Me: Willow was curled up in bed, clutching her pillow to her front like a lifeline. The room was pitch black; she'd even tugged the cord of her alarm clock out of the wall.
Me: She hadn't cried in an hour, which was a record for the night. Her emotions swung from despair and hopelessness to an eerie sense of calm--as thought she would at any moment wake from a dream and smell the thick aroma of coffee curling up from the kitchen. Her parents always drank coffee--black, which Willow could never understand--in the morning, before work.

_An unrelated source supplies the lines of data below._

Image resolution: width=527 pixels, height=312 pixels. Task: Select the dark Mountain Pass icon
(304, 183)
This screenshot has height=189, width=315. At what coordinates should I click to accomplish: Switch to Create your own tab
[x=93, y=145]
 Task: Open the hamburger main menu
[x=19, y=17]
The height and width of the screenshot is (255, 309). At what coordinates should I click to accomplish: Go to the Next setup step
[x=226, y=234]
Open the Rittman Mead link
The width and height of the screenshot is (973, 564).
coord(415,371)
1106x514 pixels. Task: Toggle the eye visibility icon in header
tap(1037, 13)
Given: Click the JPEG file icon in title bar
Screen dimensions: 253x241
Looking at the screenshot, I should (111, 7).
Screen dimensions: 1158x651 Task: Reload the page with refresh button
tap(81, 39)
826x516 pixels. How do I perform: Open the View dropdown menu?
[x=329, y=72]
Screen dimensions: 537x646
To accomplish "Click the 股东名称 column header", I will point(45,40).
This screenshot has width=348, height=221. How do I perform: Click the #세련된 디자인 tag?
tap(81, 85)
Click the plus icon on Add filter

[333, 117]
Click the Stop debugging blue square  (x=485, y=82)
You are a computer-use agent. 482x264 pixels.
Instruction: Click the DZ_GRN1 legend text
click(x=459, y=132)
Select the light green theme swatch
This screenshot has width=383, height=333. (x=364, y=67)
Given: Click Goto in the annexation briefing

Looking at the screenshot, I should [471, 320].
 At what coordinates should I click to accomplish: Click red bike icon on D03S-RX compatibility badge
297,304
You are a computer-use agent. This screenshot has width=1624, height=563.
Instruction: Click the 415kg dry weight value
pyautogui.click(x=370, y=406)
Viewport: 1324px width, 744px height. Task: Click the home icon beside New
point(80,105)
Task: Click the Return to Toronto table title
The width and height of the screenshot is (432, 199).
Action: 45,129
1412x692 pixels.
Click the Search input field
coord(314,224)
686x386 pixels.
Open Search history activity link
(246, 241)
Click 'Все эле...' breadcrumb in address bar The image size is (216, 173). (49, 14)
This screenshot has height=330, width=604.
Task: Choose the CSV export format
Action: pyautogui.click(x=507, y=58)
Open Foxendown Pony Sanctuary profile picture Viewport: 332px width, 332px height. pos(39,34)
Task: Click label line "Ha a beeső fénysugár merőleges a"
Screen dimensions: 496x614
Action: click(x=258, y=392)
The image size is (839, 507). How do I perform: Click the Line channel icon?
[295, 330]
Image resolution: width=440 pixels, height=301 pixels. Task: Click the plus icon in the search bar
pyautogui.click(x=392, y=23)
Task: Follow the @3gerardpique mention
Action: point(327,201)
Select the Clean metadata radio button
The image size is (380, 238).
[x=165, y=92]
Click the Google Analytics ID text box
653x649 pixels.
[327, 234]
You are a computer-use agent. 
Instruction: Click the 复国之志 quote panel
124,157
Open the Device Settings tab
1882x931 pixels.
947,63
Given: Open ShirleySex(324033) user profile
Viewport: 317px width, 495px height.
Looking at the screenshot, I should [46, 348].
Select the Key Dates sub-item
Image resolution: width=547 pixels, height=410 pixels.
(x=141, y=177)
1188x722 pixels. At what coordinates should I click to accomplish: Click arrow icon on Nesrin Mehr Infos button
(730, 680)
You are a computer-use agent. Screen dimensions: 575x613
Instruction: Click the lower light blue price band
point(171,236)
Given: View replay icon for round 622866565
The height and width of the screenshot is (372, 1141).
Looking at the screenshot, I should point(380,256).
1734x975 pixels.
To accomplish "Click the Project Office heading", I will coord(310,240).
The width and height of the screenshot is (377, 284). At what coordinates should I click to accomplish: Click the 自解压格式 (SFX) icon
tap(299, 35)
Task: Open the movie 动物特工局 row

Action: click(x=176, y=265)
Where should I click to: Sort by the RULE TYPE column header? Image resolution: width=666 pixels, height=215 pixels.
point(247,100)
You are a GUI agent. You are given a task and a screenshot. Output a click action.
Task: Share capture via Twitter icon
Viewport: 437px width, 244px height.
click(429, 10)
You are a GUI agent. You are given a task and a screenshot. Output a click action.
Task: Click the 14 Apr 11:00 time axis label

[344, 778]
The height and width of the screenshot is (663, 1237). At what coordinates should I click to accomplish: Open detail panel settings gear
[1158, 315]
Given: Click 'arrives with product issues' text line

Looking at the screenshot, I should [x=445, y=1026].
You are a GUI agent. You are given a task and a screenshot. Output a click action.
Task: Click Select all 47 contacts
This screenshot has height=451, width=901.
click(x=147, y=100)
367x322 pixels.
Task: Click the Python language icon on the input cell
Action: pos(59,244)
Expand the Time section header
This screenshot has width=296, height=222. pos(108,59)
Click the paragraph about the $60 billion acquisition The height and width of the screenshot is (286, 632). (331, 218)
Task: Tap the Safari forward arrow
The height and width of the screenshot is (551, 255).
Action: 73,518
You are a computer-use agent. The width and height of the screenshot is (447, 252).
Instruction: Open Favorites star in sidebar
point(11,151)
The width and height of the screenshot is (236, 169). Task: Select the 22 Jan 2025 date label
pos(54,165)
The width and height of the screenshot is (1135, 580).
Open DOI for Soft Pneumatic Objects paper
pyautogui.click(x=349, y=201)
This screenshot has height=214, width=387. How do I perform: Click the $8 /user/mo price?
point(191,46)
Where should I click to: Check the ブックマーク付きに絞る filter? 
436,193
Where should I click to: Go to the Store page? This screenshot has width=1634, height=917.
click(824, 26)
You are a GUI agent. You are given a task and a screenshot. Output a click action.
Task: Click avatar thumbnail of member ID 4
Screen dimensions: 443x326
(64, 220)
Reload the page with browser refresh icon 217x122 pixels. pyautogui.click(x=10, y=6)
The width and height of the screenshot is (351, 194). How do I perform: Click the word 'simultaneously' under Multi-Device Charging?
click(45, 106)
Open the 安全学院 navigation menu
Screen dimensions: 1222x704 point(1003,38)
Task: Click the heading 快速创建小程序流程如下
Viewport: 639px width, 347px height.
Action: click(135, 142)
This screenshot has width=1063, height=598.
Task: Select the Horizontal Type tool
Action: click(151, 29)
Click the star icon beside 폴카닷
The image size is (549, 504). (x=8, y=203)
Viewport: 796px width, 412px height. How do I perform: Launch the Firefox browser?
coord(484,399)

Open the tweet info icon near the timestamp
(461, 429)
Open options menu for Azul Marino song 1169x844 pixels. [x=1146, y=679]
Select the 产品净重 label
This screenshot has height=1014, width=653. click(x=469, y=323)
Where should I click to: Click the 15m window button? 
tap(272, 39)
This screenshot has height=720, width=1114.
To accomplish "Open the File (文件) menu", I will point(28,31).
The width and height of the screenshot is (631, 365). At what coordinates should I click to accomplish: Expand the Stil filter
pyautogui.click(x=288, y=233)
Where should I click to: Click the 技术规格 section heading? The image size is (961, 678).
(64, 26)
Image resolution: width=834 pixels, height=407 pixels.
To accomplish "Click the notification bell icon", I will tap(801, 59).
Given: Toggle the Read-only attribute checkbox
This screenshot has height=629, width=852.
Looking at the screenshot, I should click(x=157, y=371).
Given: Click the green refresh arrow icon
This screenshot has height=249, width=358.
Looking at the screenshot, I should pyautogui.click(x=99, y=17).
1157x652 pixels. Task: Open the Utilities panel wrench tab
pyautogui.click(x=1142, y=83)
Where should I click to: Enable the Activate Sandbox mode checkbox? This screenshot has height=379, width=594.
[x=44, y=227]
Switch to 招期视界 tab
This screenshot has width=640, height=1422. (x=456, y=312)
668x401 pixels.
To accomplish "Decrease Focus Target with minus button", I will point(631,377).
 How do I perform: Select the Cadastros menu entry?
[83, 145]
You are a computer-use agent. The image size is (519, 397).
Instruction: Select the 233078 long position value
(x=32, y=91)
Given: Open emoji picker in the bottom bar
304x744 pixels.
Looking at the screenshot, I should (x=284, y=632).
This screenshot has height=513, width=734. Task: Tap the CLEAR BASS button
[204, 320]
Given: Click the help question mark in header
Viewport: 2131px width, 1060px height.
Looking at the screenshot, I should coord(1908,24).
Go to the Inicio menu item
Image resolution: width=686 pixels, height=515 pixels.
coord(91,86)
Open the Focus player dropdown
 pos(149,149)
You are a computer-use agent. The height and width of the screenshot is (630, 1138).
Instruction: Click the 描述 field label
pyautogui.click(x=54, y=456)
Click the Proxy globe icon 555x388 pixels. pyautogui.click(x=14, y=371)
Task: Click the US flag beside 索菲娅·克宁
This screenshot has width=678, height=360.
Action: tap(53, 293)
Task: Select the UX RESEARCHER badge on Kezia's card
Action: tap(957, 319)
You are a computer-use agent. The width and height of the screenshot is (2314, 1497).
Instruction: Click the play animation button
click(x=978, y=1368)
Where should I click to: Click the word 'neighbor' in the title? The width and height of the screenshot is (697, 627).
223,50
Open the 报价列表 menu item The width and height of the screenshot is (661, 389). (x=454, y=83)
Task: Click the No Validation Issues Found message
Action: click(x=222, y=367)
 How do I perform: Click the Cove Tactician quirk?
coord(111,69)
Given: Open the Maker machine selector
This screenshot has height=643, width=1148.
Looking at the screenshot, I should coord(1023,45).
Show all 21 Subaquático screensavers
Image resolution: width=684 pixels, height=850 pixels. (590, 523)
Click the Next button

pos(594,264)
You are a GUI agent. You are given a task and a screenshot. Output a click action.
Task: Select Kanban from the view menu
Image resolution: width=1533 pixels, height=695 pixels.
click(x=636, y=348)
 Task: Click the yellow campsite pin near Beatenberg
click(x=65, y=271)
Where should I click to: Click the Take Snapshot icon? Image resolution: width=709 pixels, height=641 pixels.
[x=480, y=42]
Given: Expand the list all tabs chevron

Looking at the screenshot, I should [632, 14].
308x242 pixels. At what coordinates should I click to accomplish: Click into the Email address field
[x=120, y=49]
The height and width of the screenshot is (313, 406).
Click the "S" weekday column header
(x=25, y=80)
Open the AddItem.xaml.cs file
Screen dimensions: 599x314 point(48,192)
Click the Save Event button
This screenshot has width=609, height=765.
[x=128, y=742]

Me: But Millie was not a coffee drinker. Millie was the type to steep tea in the fridge overnight to make homemade iced tea, straining it slowly through cheesecloth. When Willow would visit Millie's home, with her parents, she rather liked the beverages available, but right now anything other than coffee seemed like an outrage. Irrational pulses of anger were seeping into her thoughts.
Me: It was in this utter blackness, this bleak, soul-crumbling darkness, that Willow at last heard Tara's melodic voice.
Me: It started as a humming, at first indistinguishable from the jingles that get stuck in your head and implant themselves so deeply in your brain that they can not be dislodged for weeks at a time. She recognized the notes, but couldn't recall the title.
Mel: Yankee doodle?
Me: When Tara's slender fingers eased their way under her arm and snaked around her hip to splay across Willow's tummy, she realized that the tune was not hers.
Mel: Yay! Tara is real again!
Me: And without words, Willow allowed herself to lean backward. Tara folded around her, contacting her body from toe to whispered breath. Willow felt it brush the back of her neck.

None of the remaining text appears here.